Les assises de l’enseignement supérieur et de la recherche, promises, annoncées, ouvertes enfin cet été en grande pompe par la ministre sous les ors de l’Institut de France, seront-elles autre chose que le sacre des opportunismes ?
Les assises territoriales ont déjà donné, partout, l’image de défilés mondains où se pressent toutes les puissances de la « nouvelle territorialité ». Ces fastes ne peuvent masquer que la recherche et l’enseignement supérieur sont en lambeaux. Comme le révèle le dossier de présentation du budget 2013 de l’enseignement supérieur et de la recherche, la participation des équipes françaises aux programmes de recherche européens a chuté en un quinquennat de 18 à 12 % ! En guise de thérapie, la ministre offre à tous les appétits locaux l’occasion de continuer le dépeçage …
Les conclusions des assises sont déjà écrites. Auraient-elles été sincères qu’on aurait, pour réfléchir sans contrainte, arrêté les IDEX dès le mois de mai. Mais on les laisse courir et l’on nomme même comme rapporteur général des assises un président de bureau d’IDEX ! Celui-ci a le front de qualifier telle position des organisations syndicales de « minoritaire ». C’est bien là une logique d’Ancien régime, où noblesse et clergé voulaient compter pour deux et ne laisser au Tiers état qu’une seule voix … Il est temps, plus que jamais, de se débarrasser de l’Ancien régime.
Christophe Blondel, trésorier national du SNCS-FSU


Nous pressentions que les assises de l’enseignement supérieur et de la recherche, telles qu’annoncées par madame Fioraso au début de l’été, risquaient de n’être que le paravent de l’immobilisme. Nous avons dénoncé le risque que pendant la préparation des assises, des organes nuisibles, dont les IDEX, installés précipitamment par le gouvernement Fillon finissant, profitent de cet immobilisme pour s’installer.

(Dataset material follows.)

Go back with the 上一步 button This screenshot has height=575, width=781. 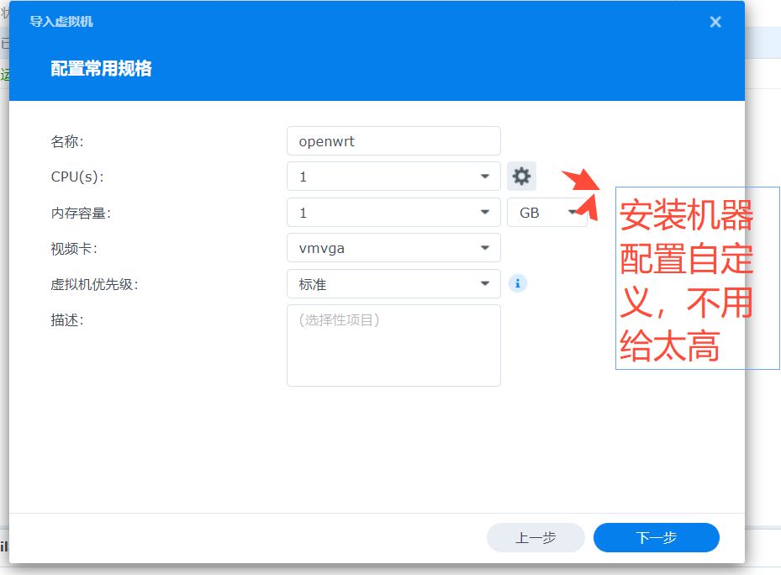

La suite de l’histoire semble hélas confirmer nos craintes. Au lieu d’être confiées à la communauté scientifique, les assises territoriales ont été mises entre les mains des présidents de région, des préfets de région et des recteurs… lesquels ne sont plus nécessairement des docteurs ! Incidemment reviendra-t-on sur le décret du 29 juillet 2010 qui a permis cette décadence ? Ce serait, pour les assises nationales, une idée qui ne coûterait pas cher et irait tout à fait dans le sens de la « sécurisation de l’insertion de nos docteurs » (comme dit le texte d’orientation).

Sous ces tutelles, en attendant, les assises territoriales, qui s’enorgueillissent de faire la part belle aux « représentants du milieu économique » (comme si la recherche et l’université pouvaient être « hors sol » !), ressemblent plus à des foires où l’on met les charrues avant les bœufs qu’aux lieux de renaissance de l’Université française qu’elles auraient dû être.

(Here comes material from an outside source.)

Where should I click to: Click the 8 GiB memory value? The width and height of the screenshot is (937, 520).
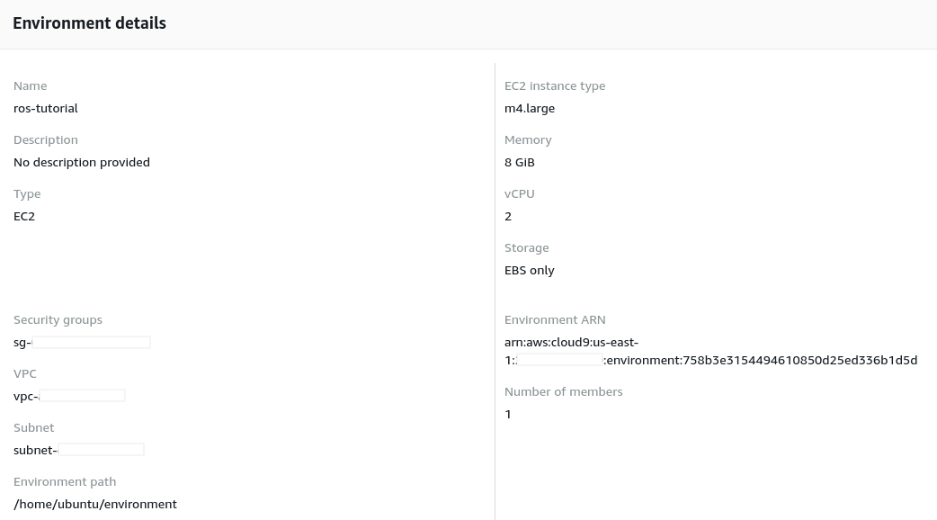point(520,162)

Quant à la consultation nationale, ses auditions sont organisées suivant la recette bien connue du pâté mi-cheval mi-alouette : un cheval, une alouette. C’est un impressionnant défilé d’institutionnels dans lequel la représentation des personnels est réduite au strict minimum. L’audition simultanée du SNCS et du SNESup au titre de la FSU n’a certes pas posé de problème de convergence entre nos deux syndicats, mais le temps était rationné. Le temps n’a pourtant pas manqué pour les auditions d’AXA, de Total, des Alliances et même de la (trop) célèbre Union des industries et métiers de la métallurgie (UIMM) ! On a les modèles d’organisation qu’on peut… À côté de cela, la voix des principaux représentants des personnels de l’enseignement supérieur et de la recherche aurait mérité, dans une répartition équitable, d’être écoutée plus longtemps que pendant cette petite heure en tout.

La contribution officielle des établissements compense-t-elle ce rationnement ? Hélas la direction du CNRS, en particulier en défendant les IDEX, ignore et contredit carrément ce qu’a écrit l’organe officiel de prospective qu’est le Comité national. Celui-ci a demandé par la voix du C3N que les IDEX disparaissent (1). Les directions de l’Inserm, l’Inria, l’Inra et du CEA défendent l’existence des Alliances qu’elles dirigent, avec l’arrière pensée de piloter leurs domaines de compétences respectifs sans instances scientifiques élues.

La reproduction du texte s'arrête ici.